-
Help w/ HTML Tags
Hey everyone,
I am trying to writed a function that will remove all Tags from an HTML file so that only the actual text remains. I've got my code written but it just isnt working right, its keeping brackets and other crap when it shouldnt.
Has anyone done this before that could point me in the right direction w/ some pseudocode, not even that, just a desc of how you would do it.
Thanks
The Landroid
-
Just curious, why do you want to remove the tags from a html file? if you want to get the text of a html file, you just view source and copy the text portion.
-
Well i am building a search engine.
-
Well i dont know much about building a search engine but instead of removing all the html tags, ignoring them wouldnt give you the same result?
-
Well, that is in a sense what i am doing. I'm just reading in the html line by line and then saving everything that is not a tag to one big char*.

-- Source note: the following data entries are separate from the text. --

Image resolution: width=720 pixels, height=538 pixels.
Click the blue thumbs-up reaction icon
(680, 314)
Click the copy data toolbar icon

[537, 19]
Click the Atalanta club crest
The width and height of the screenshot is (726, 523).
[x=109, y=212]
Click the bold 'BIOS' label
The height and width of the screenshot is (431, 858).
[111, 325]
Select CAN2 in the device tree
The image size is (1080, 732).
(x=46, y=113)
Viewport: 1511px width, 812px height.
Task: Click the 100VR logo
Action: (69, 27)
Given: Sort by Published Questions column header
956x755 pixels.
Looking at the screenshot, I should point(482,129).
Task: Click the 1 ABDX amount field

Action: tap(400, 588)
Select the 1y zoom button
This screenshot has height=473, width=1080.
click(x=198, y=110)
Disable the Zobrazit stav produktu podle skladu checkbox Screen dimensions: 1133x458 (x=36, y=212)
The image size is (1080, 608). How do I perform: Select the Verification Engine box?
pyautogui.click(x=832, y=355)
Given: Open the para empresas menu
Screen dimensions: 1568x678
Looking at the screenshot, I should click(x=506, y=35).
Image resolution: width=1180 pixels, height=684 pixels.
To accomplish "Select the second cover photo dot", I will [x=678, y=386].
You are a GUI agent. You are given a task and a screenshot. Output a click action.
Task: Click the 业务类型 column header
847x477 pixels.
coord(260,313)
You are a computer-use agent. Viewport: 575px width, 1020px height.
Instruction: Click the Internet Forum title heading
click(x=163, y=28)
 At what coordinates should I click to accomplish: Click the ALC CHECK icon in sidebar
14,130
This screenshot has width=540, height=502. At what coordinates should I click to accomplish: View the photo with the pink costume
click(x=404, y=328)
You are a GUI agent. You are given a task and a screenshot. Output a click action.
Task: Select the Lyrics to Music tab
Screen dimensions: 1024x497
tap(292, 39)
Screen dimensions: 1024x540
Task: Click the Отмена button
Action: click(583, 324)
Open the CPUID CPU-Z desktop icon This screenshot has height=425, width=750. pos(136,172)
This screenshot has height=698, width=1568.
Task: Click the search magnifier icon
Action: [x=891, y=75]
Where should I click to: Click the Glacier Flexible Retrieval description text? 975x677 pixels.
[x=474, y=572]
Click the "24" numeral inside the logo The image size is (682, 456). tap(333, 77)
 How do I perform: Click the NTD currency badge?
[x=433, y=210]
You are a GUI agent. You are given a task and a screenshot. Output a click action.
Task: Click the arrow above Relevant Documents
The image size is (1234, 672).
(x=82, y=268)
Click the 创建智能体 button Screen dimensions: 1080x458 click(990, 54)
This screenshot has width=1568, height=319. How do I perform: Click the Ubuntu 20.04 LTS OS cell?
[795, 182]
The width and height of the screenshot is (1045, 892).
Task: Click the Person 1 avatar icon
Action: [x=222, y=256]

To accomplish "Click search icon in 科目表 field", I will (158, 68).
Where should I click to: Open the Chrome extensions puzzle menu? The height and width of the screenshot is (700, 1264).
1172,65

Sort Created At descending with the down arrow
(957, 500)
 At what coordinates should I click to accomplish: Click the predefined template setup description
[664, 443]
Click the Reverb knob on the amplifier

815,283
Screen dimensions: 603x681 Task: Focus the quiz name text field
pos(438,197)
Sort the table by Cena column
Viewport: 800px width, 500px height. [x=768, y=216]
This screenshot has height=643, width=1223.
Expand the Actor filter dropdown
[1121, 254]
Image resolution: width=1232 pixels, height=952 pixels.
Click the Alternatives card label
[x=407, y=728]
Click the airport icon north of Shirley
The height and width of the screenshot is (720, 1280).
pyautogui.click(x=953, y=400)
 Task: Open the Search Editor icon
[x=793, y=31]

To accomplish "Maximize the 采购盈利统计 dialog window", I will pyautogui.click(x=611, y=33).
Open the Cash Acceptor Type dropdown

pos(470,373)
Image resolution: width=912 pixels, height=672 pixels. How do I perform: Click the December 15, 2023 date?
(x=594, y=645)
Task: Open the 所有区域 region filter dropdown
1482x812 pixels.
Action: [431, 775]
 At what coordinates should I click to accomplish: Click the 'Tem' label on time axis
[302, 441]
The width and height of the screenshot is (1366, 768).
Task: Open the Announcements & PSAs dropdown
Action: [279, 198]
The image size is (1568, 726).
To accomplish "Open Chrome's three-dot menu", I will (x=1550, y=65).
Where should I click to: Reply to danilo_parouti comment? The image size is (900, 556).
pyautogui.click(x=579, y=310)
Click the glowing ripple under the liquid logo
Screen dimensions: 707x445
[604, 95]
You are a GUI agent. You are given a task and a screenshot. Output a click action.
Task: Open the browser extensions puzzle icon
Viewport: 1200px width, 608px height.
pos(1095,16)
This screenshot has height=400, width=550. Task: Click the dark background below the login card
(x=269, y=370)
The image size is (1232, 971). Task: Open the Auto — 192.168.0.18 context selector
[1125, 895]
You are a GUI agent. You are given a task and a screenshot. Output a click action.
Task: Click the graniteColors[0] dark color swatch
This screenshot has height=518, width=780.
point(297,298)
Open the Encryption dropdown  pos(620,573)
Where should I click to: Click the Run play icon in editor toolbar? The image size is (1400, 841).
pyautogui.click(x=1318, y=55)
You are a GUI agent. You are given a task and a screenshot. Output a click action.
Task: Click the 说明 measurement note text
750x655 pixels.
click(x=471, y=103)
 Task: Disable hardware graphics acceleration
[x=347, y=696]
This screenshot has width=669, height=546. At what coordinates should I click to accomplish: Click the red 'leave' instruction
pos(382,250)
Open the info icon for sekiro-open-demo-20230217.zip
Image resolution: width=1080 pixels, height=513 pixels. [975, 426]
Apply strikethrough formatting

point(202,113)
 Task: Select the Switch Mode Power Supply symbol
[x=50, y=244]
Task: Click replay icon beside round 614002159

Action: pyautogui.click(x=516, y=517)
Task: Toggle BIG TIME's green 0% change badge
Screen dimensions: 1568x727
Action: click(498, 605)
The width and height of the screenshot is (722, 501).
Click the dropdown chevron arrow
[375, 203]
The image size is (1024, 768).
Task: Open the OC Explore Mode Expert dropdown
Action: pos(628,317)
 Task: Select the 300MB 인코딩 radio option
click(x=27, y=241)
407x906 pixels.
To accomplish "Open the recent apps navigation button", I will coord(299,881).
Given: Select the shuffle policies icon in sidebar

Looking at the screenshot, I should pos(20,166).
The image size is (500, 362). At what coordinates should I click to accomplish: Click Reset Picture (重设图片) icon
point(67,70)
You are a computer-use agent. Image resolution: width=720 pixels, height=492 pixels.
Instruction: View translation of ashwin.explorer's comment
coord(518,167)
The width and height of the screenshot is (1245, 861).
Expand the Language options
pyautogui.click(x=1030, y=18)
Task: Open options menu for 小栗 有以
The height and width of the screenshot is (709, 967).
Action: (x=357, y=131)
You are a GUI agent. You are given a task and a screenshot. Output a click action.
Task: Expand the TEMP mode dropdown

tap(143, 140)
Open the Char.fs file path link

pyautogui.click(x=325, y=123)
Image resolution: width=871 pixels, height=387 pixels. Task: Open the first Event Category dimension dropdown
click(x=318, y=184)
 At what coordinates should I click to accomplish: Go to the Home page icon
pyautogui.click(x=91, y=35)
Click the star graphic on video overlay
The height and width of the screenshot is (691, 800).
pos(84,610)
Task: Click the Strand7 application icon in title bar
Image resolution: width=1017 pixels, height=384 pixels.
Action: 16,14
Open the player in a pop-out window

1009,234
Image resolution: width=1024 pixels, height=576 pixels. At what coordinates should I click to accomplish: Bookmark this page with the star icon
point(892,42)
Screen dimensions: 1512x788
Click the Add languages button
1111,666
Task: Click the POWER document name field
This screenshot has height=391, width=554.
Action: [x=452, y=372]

problem is, that sometimes i skip an entire line due to it all being tags, so it saves some of the spaces from that line. and my stack is not working for the brackets that are in the text, so i am trying to figure out a simple algorithm for this. and my 1st try didnt do so well.
The Landroid
-
I've built something like that... I set it up so that it was reading a stream (file), and when it encountered a "<X", where 'X' is any alphanumeric character or slash, it would ignore everything until the next "Y>" (Y being another alphanumeric character or quote, not necessarily the same) was encountered. this has it's pitfalls though, consider this page:
Code:
<HTML>
<HEAD><TITLE>Parse ME!</TITLE></HEAD>
<BODY>
5<6
</BODY>
</HTML>
vv edit vv
here's some code I wrote that you may be able to use: It goes through an HTML page and converts all the HTML tags to uppercase. for example, it will turn this:
Code:
<html>
<head><title>Parse ME!</title></head>
<body>
<div name="DivOne">
test
</div>
</body>
</html>
into this:
Code:
<HTML>
<HEAD><TITLE>Parse ME!</TITLE></HEAD>
<BODY>
<DIV NAME="DivOne">
test
</DIV>
</BODY>
</HTML>
here's the source (it's very messy and bug-ridden for now):
Code:
/*
HTML
DESCRIPTION:
This program is meant to go through HTML and make everything inside the
tags uppercase, with the exception of things in quotes (literals).
KNOWN BUGS:
-> If you have a script or something in your page that uses the
comparison operator '<' then you may have a problem because this
program will read it as an opening tag and it won't stop until it
reaches the next '>' comparison operator or the closing end of a
legal HTML tag.
-> Alternatively, if you have any HTML-style tags in your text, or a '<'
character, the same thing will happen. text will be turned into
uppercase characters until a '>' is reached.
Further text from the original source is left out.